Un inizio anno col botto per 7 distretti del vino su 10 in Italia. La chiave per ripartire?

Secondo l’approfondimento “Monitor dei distretti agroalimentari” di Intesa San Paolo, il primo trimestre del 2020 è stato il migliore di sempre tra quelli invernali per l’agroalimentare. Vini in crescita del 6.1%, poi l’arresto causa Covid-19

Un 2020 che era iniziato nel migliore dei modi per il vino italiano, almeno secondo l’analisi “Monitor dei distretti agroalimentari” di Intesa San Paolo. Lo studio, infatti, rivela che “nel primo trimestre 2020 la filiera del vino ha registrato una crescita tendenziale del 6,1%, in linea con il risultato dello scorso anno, chiuso con un progresso del 6,6%”.

Poi, la frenata causa Covid-19. Eppure, numeri così incoraggianti possono essere uno stimolo per ripartire: una carta da giocare pensando alle grandi potenzialità delle eccellenze del Made in Italy.

Dei dieci distretti analizzati, ben sette mostrano risultati positivi nei primi tre mesi del 2020. SI va dai Vini di Langhe, Roero e Monferrato, che registra un +5,2% tendenziale: numeri inferiori rispetto al 2019 (+12,5%) ma comunque positivi. “Il distretto – sottolinea la ricerca – totalizza circa 406 milioni di esportazioni nel trimestre, e cresce verso tutte le principali destinazioni, in primis Stati Uniti (+12%) e Germania (+7%), mentre continua a perdere flussi verso il Regno Unito, con un regresso di oltre il 18% dopo la chiusura già negativa del 2019 (-5%)”.

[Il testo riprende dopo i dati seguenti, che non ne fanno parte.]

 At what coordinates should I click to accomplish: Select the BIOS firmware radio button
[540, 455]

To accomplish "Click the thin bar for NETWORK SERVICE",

Buon risultato anche per i Vini del Veronese, con quasi 250 milioni di euro di export, un +4,4% nel primo trimestre del 2020 con meta preferita la Germania (+18,5%). Il Prosecco di Conegliano- Valdobbiadene riprende la sua corsa (+6,3%) dopo la chiusura quasi invariata del 2019 (-0,5%) e si ferma poco sotto i 175 milioni di euro nel periodo gennaio-marzo 2020.

Maggior contributo alla crescita della filiera arriva dal distretto Vini dei colli fiorentini e senesi (+13,1% tendenziale): +21,6 milioni di export rispetto al primo trimestre del 2019, di cui 16,1 verso gli Stati Uniti, primo sbocco commerciale per le esportazioni del distretto con oltre il 40% del totale. Crescita a due cifre per i Vini e distillati di Bolzano, (+12,5%) con circa 52 milioni di export in totale, e i Vini e distillati del Friuli (+10,7%) con quasi 34 milioni nel trimestre, entrambi sulla scia dei risultati positivi dello scorso anno.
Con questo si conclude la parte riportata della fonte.